Live Music Returns to Mount Wilson Observatory's Dome

Classical and jazz are the vibrant themes at two later-in-the-summer Sunday shows.

Mount Wilson Observatory

What to Know

  • Sunday, Aug. 1 and Sunday, Sept. 5; 3 and 5 p.m. performances
  • Classical is the theme on Aug. 1, while jazz reigns on Sept. 5
  • $50

The moon, the stars, and the planets have inspired so many aural-awesome flights of fantasy, but the truth is this: We rarely get to enjoy a concert in a setting that's associated with the starry heavens above.

Oh, absolutely: Concert halls are sublime, and open-air amphitheaters can be perfectly ethereal, but the allowing one's self to get a little lost in a tremendous tune, just feet from a world-famous telescope, seems especially cinematic, or at least highly sublime.

That can happen, on rare occasion at Mount Wilson Observatory, the historic telescopes-and-lots-more location that sits above Pasadena in the San Gabriel Mountains.

True, the observatory has long been about deciphering some of the more compelling mysteries of the cosmos, but, sometimes, the space-observing space is given over to stirring sounds.

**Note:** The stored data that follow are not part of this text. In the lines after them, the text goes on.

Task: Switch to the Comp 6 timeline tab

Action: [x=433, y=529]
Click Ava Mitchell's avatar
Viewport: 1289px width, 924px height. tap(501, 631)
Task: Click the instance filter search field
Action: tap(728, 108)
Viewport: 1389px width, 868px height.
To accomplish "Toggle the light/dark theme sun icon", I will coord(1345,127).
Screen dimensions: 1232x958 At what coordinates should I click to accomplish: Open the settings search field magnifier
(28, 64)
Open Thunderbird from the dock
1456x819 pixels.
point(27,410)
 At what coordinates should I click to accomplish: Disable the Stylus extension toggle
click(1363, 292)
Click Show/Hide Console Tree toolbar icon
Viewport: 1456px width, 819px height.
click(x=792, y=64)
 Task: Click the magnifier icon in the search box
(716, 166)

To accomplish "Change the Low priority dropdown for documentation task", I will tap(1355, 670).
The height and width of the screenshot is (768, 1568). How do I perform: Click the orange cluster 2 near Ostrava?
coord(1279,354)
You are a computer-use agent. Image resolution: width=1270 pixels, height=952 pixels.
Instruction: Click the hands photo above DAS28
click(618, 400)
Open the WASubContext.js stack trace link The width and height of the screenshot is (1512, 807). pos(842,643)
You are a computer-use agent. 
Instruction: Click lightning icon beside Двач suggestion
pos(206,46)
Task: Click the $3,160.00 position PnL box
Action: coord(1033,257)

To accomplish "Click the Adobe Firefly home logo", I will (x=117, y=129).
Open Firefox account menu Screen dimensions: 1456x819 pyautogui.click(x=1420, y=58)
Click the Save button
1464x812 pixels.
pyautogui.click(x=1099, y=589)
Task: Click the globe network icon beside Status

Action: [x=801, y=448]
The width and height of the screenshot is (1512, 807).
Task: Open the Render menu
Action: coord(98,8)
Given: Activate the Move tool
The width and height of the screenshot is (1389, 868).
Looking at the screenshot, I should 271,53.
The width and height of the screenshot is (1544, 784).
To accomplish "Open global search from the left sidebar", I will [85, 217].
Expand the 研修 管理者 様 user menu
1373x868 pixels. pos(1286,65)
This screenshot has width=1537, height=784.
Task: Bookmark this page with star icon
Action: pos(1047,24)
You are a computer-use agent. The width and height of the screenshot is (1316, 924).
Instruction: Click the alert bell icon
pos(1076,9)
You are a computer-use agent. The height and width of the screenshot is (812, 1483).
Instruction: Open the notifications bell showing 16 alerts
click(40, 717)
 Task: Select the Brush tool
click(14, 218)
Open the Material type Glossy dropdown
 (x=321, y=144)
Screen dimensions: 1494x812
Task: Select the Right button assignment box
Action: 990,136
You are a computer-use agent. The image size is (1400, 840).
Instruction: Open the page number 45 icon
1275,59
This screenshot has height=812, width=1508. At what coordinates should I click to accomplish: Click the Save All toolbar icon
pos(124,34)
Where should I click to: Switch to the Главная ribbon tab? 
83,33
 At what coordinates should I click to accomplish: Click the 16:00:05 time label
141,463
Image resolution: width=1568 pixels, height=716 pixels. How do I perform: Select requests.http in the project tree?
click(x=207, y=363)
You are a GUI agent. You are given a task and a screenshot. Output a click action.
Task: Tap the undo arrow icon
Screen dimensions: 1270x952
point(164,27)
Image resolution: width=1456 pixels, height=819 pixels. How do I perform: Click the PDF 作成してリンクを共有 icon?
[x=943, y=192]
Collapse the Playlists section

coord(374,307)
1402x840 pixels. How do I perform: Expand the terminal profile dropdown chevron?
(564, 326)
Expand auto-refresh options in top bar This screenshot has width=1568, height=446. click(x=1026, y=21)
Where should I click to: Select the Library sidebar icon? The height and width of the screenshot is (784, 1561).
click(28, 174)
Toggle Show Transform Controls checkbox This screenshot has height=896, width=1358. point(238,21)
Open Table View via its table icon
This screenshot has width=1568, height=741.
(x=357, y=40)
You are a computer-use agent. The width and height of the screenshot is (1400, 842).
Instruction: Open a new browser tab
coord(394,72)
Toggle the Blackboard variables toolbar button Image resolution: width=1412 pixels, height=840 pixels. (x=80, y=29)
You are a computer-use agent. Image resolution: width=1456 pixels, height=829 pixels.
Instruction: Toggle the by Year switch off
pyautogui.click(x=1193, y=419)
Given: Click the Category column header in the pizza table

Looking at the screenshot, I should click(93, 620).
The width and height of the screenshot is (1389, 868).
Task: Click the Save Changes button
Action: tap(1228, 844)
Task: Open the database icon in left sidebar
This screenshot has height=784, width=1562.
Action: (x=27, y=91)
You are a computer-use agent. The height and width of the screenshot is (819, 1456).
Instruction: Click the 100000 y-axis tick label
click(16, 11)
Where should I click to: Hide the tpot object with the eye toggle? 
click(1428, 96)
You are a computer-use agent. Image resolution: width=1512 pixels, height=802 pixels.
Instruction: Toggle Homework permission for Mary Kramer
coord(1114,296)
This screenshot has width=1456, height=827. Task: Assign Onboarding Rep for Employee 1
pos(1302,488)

That will happen again on both Aug. 1 and Sept. 5 when afternoon concerts return to the massive dome that serves as the hallowed home of the 100-inch telescope.

On the first of August?

Classical is the focus. Franz Schubert's "Salve Regina in A major, D. 676, for soprano and string quartet" will be one piece, and if you're already envisioning just how moving it might be to hear this stringful and soulful work performed in a telescope-holding dome, you're not alone.

And on Sept. 5, which is the Sunday of Labor Day Weekend? The dome'll be home to jazzy journeys aplenty, with the Lounge Art Ensemble visiting the mountaintop to summon some sweet and mood-laden musical stylings.

Eager to attend one or both Sunday Afternoon Concerts in the Dome? A ticket to either show is $50, and there are two seating times to choose from.

Something as sweet as a star is bright? There's a reception with the artists at 4 p.m., which is open to all attendees, on both days. Also: The joy of being up the big hill, at a big landmark, with opportunities to soak in big views before or after the concerts.